■ The problem:
What are the lines, copied exactly, from the one containing "You are a GUI" through the final line of the material? Leave the pictures out.

◆ ◆ ◆ ◆ ◆ ◆ ◆

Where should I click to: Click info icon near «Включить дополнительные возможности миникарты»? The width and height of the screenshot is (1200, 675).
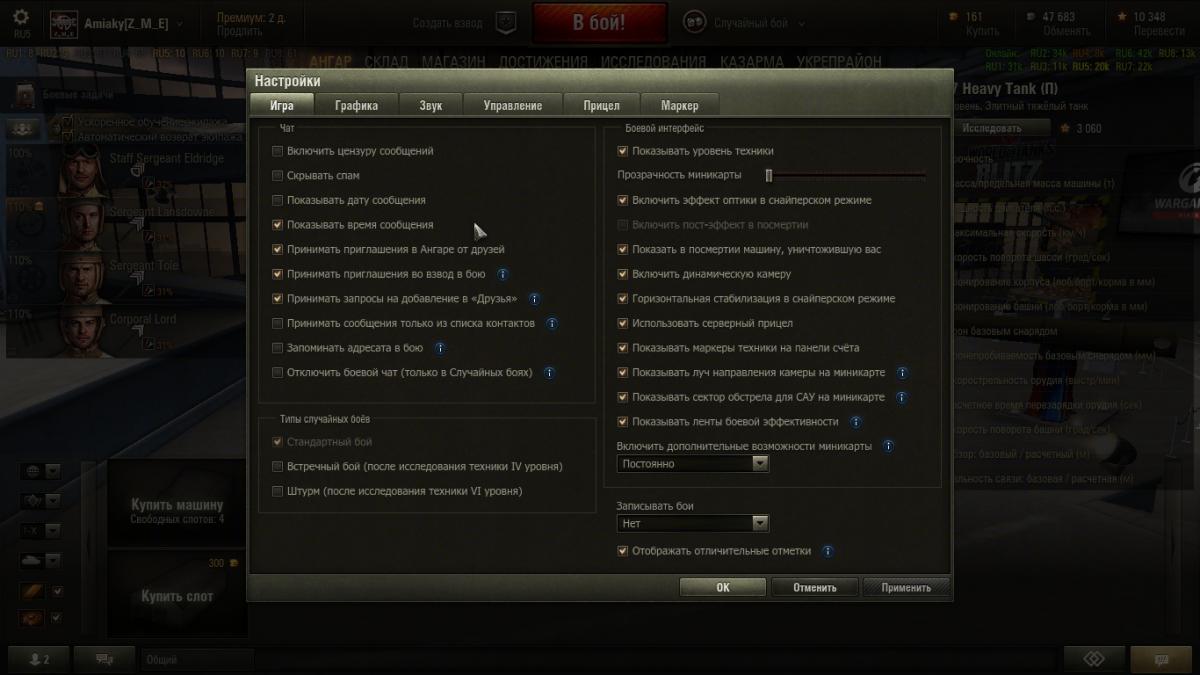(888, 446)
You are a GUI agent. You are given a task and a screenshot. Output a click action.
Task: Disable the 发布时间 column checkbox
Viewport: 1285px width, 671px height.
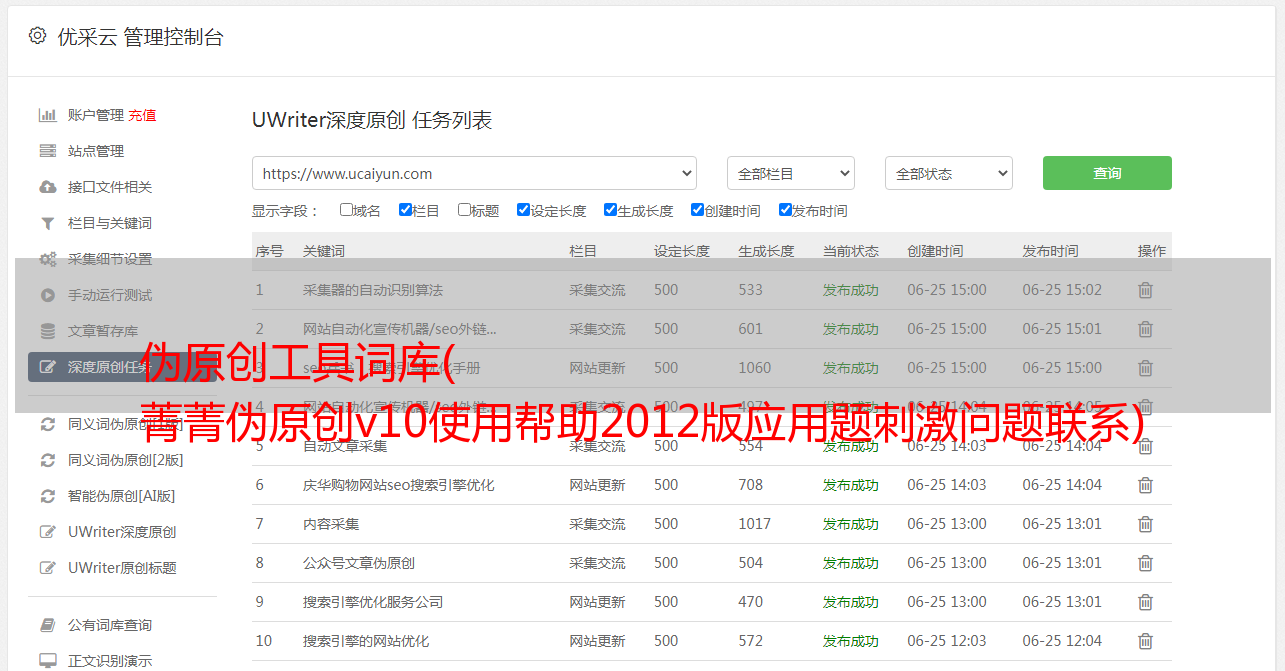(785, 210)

◆ ◆ ◆ ◆ ◆ ◆ ◆

■ Your solution:
You are a GUI agent. You are given a task and a screenshot. Output a click action.
Task: Disable the 发布时间 column checkbox
Viewport: 1285px width, 671px height.
(785, 210)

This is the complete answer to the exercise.